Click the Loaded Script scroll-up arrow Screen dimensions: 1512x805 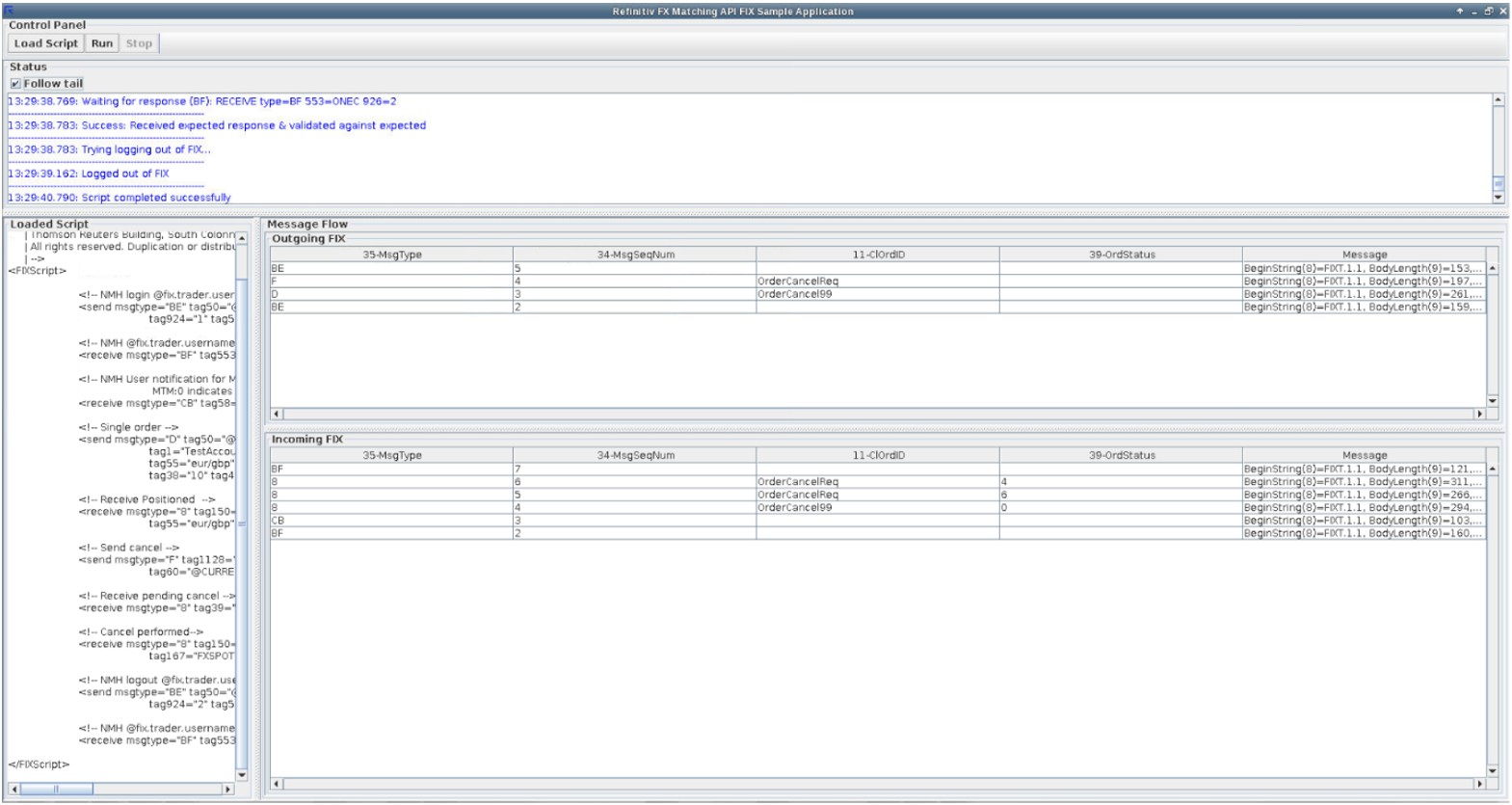pos(241,238)
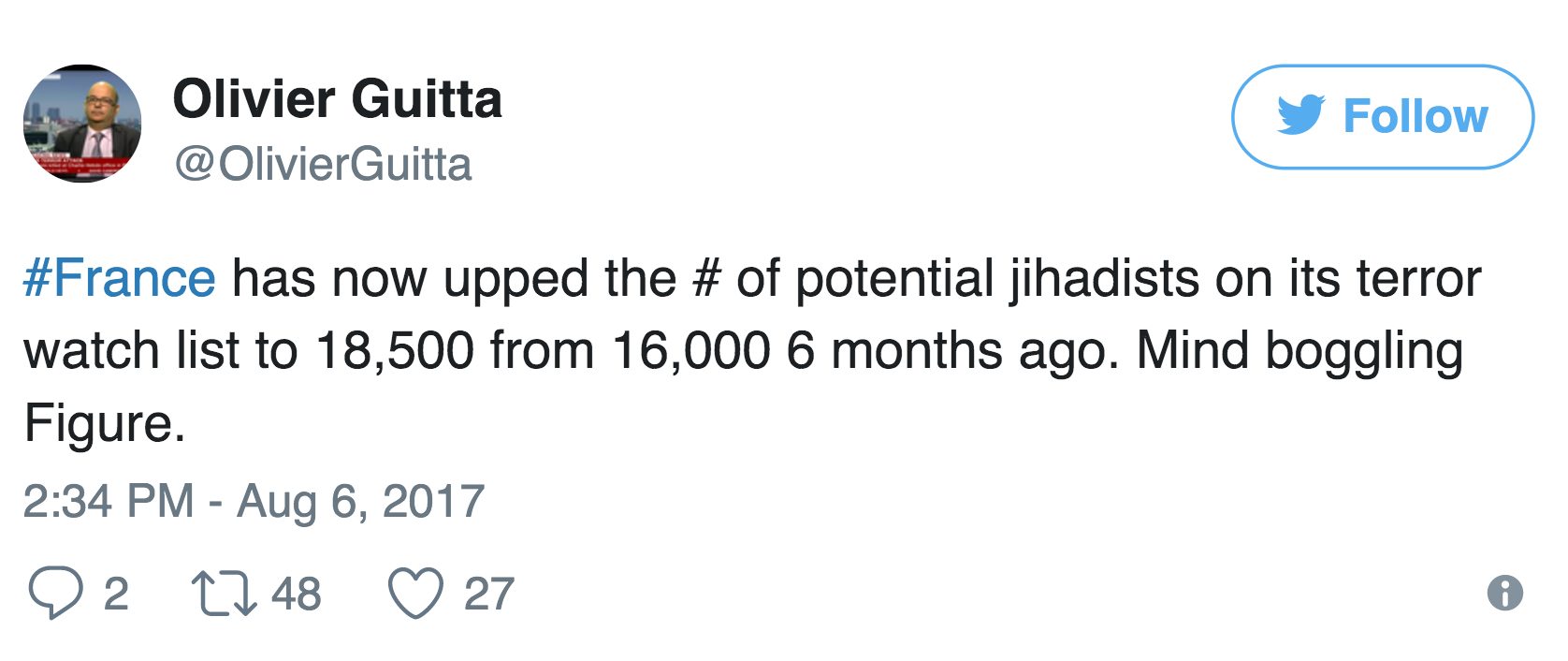
Task: Click the retweet count 48
Action: pyautogui.click(x=297, y=594)
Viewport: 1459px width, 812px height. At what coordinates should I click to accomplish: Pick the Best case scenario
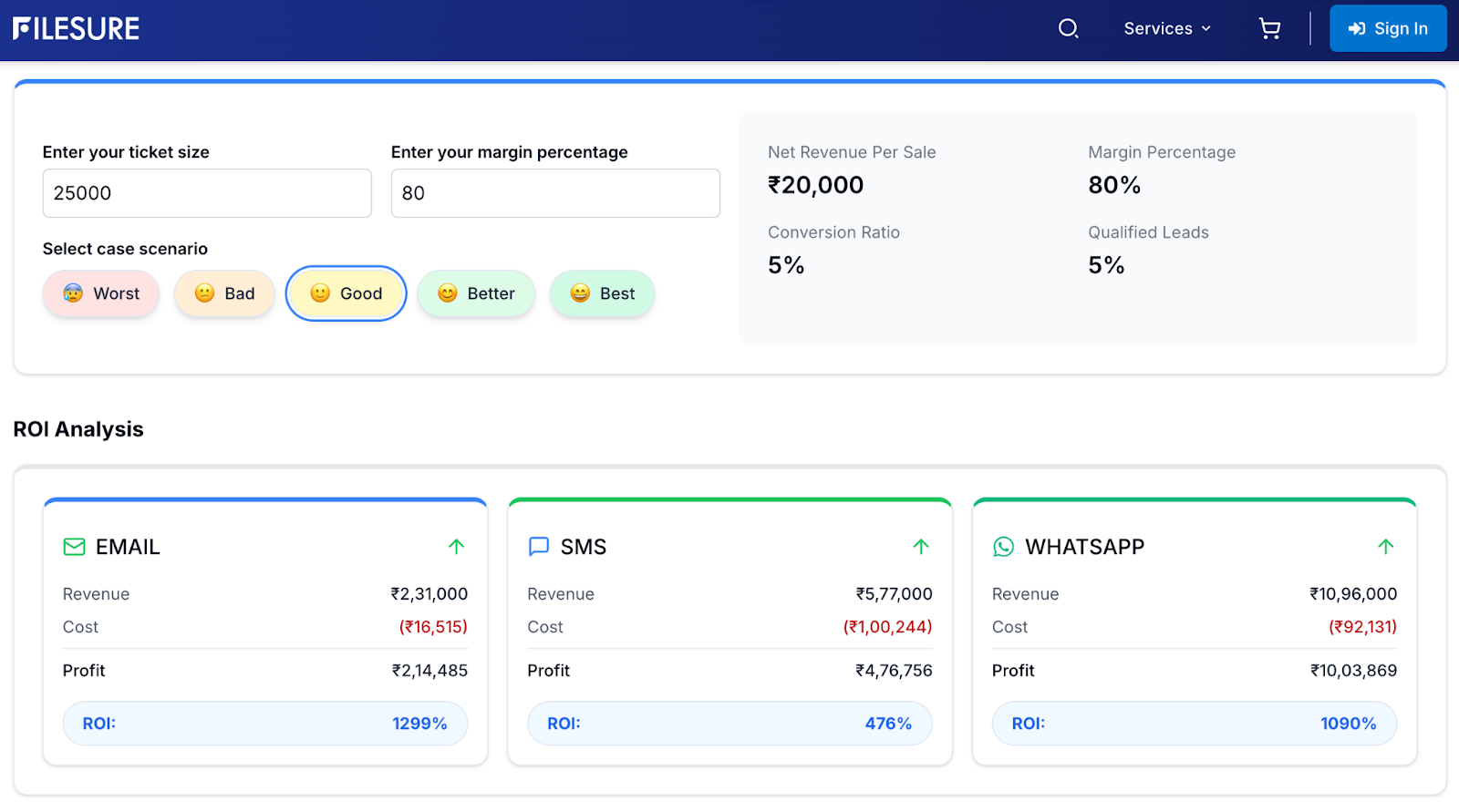pyautogui.click(x=602, y=293)

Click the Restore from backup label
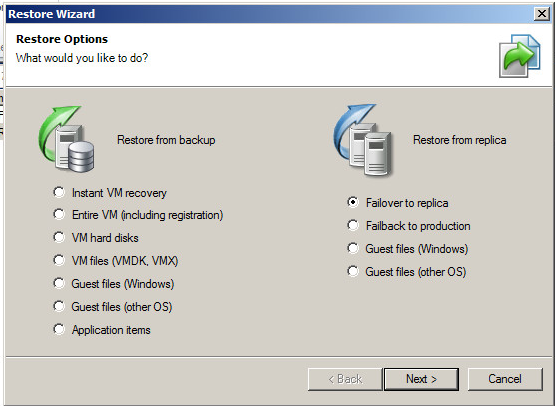166,140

----------

__YOUR GOAL__.
Leave every picture out and copy precisely the lines from the one containing "Viewport: 1459px width, 812px" through the last line of the data above, both ends included.

__RESULT OF THIS EXERCISE__.
Viewport: 1459px width, 812px height. At what coordinates should I click to accomplish: Pick the Best case scenario
pyautogui.click(x=602, y=293)

Click the Restore from backup label
166,140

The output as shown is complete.